Neş’e Erdok’un üretim sürecini, atölyede çalışırken gözlemleme fırsatınız oldu mu? Resim yapma rutininin tek kelimeyle ‘yalnızlık’ olduğunu biliyorum…
Neş’e Hanım normalde atölyesine çok misafir kabul eden birisi değil. Sağ olsun, aramızda oluşan yakınlık sayesinde zaman zaman atölyesine gidip resimlerini görebiliyorum ama çalışırken yanında birilerinin bulunmasını istemez. Kendisiyle baş başa kalmayı tercih eder. Bazı ziyaretlerimde resimlerinin yarım hallerini görebildim hatta bir kaç dakika öncesine kadar çalıştığını, çalışmanın sıcaklığının tuvalde durduğunu hissedebildim.
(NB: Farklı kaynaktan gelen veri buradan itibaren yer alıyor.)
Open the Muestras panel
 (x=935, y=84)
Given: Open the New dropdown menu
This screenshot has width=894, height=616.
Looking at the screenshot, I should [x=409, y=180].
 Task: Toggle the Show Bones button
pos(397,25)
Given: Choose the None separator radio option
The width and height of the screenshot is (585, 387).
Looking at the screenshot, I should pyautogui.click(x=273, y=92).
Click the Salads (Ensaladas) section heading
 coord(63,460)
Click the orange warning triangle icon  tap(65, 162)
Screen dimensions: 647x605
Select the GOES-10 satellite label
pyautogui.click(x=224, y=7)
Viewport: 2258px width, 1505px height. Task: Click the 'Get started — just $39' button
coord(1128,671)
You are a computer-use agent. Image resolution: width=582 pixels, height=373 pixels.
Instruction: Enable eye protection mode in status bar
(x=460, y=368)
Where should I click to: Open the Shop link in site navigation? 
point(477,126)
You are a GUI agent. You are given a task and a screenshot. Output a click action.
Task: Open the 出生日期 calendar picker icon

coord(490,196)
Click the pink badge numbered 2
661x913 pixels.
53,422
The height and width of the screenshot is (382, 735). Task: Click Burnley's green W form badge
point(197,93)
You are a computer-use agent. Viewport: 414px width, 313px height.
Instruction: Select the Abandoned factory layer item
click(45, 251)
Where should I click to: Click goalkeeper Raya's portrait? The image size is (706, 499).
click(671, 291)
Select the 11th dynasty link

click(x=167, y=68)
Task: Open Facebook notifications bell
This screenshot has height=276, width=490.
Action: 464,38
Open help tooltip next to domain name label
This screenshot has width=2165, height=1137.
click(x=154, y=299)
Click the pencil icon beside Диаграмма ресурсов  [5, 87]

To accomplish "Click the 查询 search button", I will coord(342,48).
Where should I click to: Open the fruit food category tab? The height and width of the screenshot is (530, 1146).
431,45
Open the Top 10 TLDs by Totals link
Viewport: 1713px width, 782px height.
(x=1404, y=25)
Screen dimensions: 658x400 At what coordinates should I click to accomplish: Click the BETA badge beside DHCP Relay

Üretim yaparken kendisini hiç görmedim ama yalnızlık disiplininin resimlerine nasıl sindiğini hissedebildim.
Sanat ve koleksiyonculuk bağlamında, Neş’e Erdok’un eserlerinin hem Türkiye’de hem uluslararası alanda nasıl karşılık bulduğunu düşünüyorsunuz?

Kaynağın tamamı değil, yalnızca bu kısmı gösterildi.